Question

In: Finance

What’s the cost of each component of capital and which need to be adjusted? What do...

  1. What’s the cost of each component of capital and which need to be adjusted?
    • What do the IRR and NPV tell us?
    • what it means for a stock to be in equilibrium?
    • what is a callable bond, when will a bond be called and how that helps/hurts an investor?

Solutions

Expert Solution

1) Cost of various component of capital

Cost of debt-   The cost of debt is the amount of interest that a firm pays to the person who has provided debt to the firm.The firm also get the tax benefit on the amount of interest paid.

Formula for cost of debt = [{Interest *(1-taxrate)}/total debt]*100

Cost of prefered stock- The cost of prefered stock is the amount of prefered dividend that a firm pays to preferred shareholder.

Formula for cost of preferred stock = (preferred dividend/Preferred share captal)*100

Cost of equity - Cost of equity is the return expected by the shareholder for their investment in the firm.There can also be cost of retained earning which is more or less similar to cost of equity.

formula for cost of equity = [(Expected Divident for next year/Share price today)*100]+growth rate

Out of the above components Cost of debt needs to be adjusted for tax benefits.

2) What do NPV &IRR tells us

NPV- NPV gives the net benefit that a project will generate in terms of today's value.It serves an important tool in determining whether to undertake a project or not.

IRR-IRR gives the rate of return that we are going to earn by investing in an project.It can be compared against firms cost of capital in deciding capital budgeting projects (whether to undertake or not).
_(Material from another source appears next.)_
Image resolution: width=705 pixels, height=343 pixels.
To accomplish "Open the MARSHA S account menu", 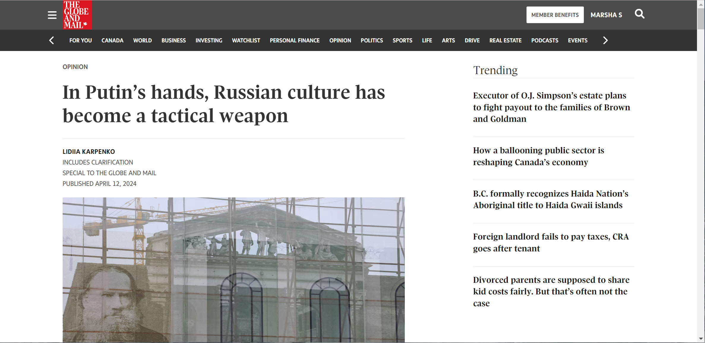I will (x=606, y=15).
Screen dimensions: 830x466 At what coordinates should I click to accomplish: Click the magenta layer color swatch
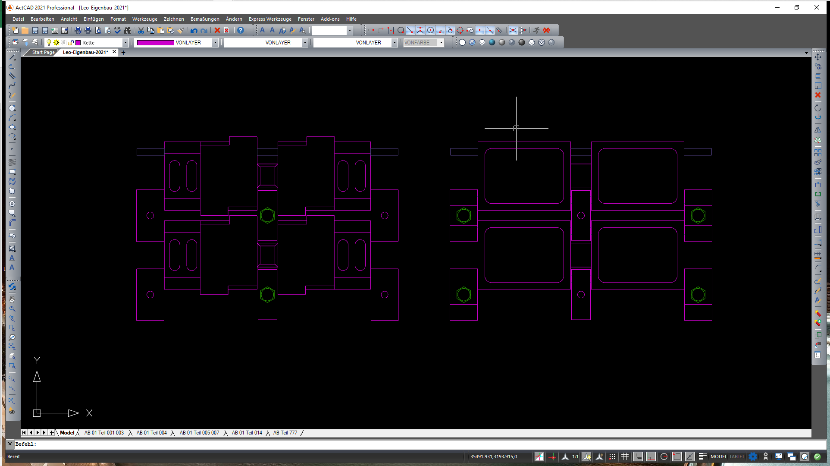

3) Stock in a equilibrium means that the stock is correctly valued.There is no mispricing in the share value at equilibrium.

4)Callable bond- Bonds which are issued with a option to be called at or after a prefixed date are called callable bond.The bond can be called at option of the holder after the eligible date.

It can hurt/help the investor.

If the company has the option to call the bond and it calls the bond when Interest rates are increasing resulting in falling bond prices ,it hurts investor as they will be forced to sell their bonds at lower rate.Similarly when the bond holders has the option surrender the bond to company and it surrenders the bond when interest rates are falling resulting in increase in bond prices ,it helps investors as they will be able to sell their bonds at higher rate.